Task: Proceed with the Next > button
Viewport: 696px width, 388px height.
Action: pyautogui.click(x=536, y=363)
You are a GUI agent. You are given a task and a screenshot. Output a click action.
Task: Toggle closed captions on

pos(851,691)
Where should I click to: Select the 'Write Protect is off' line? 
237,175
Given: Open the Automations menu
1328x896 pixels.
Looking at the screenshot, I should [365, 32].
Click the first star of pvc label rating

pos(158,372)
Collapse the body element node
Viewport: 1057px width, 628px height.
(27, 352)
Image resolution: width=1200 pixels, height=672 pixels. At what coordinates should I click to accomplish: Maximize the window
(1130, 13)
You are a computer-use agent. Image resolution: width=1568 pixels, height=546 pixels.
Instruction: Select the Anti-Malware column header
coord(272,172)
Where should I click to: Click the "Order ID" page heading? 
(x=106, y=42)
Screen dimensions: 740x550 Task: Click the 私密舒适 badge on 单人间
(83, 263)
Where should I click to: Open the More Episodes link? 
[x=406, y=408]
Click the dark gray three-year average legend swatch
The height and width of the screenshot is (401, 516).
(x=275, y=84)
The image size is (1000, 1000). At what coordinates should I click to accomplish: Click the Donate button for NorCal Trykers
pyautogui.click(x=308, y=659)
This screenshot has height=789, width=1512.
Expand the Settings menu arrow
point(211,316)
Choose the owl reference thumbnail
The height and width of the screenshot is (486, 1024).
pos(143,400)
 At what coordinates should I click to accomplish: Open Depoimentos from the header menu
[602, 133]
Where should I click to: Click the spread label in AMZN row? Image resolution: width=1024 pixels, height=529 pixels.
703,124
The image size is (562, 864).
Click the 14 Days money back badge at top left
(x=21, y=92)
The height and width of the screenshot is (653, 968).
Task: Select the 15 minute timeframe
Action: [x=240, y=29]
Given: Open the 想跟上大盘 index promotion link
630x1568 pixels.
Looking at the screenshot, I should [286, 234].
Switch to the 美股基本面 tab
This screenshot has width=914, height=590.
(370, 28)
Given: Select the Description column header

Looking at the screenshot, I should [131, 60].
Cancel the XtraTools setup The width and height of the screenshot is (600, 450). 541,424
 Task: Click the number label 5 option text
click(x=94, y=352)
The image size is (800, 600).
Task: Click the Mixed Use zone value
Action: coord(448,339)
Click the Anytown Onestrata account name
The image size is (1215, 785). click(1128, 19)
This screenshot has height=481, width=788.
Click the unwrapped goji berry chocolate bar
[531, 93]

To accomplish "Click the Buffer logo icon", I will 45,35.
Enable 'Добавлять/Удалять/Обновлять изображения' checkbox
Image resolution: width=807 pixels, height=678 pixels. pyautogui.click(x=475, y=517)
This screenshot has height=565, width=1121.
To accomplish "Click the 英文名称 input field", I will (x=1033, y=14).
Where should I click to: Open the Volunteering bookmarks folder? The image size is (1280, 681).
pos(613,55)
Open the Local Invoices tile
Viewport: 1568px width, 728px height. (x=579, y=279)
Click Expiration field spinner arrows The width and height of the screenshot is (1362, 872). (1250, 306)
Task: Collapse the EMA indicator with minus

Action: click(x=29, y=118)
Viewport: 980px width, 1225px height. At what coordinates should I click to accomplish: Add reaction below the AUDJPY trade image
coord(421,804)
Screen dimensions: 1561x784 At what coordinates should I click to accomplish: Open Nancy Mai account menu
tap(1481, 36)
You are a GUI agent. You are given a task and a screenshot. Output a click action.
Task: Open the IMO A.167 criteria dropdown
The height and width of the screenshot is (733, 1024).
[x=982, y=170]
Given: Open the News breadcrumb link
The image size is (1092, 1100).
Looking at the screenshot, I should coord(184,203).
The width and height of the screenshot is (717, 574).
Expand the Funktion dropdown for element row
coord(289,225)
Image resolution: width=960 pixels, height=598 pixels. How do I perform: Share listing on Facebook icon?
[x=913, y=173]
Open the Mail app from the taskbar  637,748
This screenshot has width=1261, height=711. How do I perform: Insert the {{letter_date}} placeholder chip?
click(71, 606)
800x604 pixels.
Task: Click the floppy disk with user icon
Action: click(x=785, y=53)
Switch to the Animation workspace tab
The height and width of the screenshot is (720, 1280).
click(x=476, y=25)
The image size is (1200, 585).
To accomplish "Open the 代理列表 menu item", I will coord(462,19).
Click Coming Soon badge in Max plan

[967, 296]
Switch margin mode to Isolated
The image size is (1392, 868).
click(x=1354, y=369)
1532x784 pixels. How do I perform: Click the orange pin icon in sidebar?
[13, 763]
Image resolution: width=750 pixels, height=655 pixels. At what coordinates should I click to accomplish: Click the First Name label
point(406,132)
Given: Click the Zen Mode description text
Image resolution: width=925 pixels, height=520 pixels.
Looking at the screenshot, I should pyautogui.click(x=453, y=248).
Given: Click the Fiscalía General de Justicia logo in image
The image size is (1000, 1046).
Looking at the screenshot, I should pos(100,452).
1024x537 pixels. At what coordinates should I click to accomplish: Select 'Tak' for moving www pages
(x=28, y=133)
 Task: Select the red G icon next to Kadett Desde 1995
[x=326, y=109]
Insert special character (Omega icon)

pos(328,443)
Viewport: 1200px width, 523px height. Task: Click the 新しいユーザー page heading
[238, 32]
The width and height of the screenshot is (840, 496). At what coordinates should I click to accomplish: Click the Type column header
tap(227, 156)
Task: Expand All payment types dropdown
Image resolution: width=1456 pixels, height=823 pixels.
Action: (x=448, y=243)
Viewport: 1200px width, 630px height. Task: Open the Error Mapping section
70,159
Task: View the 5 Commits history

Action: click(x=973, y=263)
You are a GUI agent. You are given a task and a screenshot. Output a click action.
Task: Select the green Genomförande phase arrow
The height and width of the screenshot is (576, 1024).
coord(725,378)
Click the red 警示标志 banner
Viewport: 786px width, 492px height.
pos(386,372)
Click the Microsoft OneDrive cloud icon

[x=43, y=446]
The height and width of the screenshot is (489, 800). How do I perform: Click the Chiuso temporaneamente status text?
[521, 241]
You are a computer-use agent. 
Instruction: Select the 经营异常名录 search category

○ ○ ○

When the word "logo" appears in a line of the listing, copy that line.

To accomplish "Click the Buffer logo icon", I will 45,35.
Given: Click the Fiscalía General de Justicia logo in image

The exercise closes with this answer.